Umutlarım hala yok olmamıştı... Son bir umutla Komiser Mustafa'ya,
"Ya güvenlik kayıtları?" diye sordum.
"Civardaki bütün kamera kayıtlarına baktık, Fatma Demir, Hale Surlu'nun evine giriyor ve maalesef gerisi yok..."diye cevapladı komiser Mustafa.
" Ya..." dedim. "Ya birisi suçu anneanneme atmaya çalışıyorsa..." Dediklerimin üstüne Komiser Mustafa düşünürcesine kaşlarını kaldırdı.
"Dediğiniz şey doğru olabilir...Ama bunun için önce anneannenizin bulunması daha sonra da cinayeti kendisinin işlemediğini kanıtlaması gerek." dedi.
"Pekala" dedim sessizce.
"Arama emri verdiniz mi?" dedi, odaya girdiğimizden beri ilk kez konuşan Cansu.
"Tabii ki" dedi. Cansu ayağa kalktı ve elimi tuttu.
"Hadi gidelim" dedi sessizce. Başımı 'tamam' anlamında salladım ve ayağa kalkıp kapıya doğru ilerledim. Cansu ile birlikte dışarı çıktık ve Cansu beni aniden deri koltuğa oturttu. Tam "n'oluyo be?" diyecekken sözümü kesti ve,
"Hadi Fatma Hatun'u aramaya gidelim" dedi heyecanlı heyecanlı. Haklıydı onu ne kadar çabuk bulursak, o kadar çabuk suçsuzluğu kanıtlanırdı.

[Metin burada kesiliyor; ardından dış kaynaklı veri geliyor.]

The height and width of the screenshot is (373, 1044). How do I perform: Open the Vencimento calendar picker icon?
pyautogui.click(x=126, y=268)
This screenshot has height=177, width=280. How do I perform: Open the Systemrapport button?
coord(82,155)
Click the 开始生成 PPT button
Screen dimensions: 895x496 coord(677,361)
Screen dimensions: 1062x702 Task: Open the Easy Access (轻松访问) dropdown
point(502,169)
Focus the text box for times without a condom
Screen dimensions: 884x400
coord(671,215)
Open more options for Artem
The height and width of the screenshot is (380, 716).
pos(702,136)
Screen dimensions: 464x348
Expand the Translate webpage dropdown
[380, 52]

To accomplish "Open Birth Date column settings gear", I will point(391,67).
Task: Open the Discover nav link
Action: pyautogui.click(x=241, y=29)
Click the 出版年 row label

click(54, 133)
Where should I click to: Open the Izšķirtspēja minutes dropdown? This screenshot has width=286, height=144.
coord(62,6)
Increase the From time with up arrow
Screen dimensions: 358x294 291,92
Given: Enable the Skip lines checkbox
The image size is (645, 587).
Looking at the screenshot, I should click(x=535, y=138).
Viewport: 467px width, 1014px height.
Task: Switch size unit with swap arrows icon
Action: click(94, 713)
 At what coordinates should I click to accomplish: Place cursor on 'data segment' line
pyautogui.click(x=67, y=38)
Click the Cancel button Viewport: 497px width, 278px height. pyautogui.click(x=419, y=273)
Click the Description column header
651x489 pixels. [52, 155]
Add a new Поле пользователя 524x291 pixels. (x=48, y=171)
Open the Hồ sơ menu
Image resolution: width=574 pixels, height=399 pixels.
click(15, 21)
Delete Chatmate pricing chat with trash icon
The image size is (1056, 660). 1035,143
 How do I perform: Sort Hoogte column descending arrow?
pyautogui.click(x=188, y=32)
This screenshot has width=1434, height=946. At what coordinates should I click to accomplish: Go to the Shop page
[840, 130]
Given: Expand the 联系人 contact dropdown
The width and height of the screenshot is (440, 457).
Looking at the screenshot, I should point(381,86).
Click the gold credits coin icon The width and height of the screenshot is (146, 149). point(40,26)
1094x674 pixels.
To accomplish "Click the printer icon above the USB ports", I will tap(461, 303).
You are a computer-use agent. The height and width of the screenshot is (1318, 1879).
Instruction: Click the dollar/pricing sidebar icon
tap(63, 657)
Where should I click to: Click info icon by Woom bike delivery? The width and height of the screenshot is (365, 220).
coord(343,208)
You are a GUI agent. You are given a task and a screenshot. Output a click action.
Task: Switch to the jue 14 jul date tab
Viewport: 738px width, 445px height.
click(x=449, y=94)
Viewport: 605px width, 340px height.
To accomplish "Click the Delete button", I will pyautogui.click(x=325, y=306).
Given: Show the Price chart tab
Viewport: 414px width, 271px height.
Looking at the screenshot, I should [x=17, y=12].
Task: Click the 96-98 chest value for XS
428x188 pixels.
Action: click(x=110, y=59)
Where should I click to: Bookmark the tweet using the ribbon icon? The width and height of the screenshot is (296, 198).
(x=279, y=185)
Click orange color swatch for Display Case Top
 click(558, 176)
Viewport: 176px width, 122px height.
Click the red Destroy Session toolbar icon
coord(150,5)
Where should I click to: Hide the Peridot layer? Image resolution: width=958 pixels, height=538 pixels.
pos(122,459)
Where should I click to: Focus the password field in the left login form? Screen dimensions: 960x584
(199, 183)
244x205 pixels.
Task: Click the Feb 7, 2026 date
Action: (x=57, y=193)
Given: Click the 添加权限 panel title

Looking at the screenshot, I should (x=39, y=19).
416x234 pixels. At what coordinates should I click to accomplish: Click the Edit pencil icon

"Tamam ama önce bir kaç malzeme alalım" dedim ve ayağa kalktım. Cansu ile birlikte karakol'un çıkışına yöneldik. Malzeme almak için bir markete girdik ve el feneri, bıçak, çakmak, battaniye bir de atıştırmalık şeyler aldık. Ardından Cansu'nun evine gittik ve aldığımız her şeyi iki koca çantaya doldurduk, duş aldık ve üstümüzü değiştik. Her şey hazırdı. İlçemizi diğer ilçelerden ayıran en büyük özellik üç tarafını orman kaplamasıydı. O yüzden anneannem suçluysa, masumsa ya da kaçırıldıysa büyük ihtimalle bu büyük ormandaydı. Saat gece altıydı ama kış aylarında olduğumuz için hava çoktan kararmıştı. Cansu ile tırsarak ormana girdik. Aslında anneanne diye bağırarak aramam gerekiyordu ama korkumuzdan sessizce arıyorduk. Ormanın sağ kanadında her taşın altına baktık, kimseyi bulamadık. Orta kanada geçmeden önce dinlenmek için yere örtü serdik ve üstüne oturduk. Daha sonra battaniyelerimize sarındık ve birer sandviç yemeye başladık. Sandviçleri yerken arkamızdan gelen çığlık sesiyle birlikte yerlerimizden hopladık. Bu ana hazırdık. Çantalardan bıçaklarımızı aldık. Biz bir katil beklerken, karşımıza bizim yaşımızda iki oğlan çocuğu çıkınca sadece şaşırdık...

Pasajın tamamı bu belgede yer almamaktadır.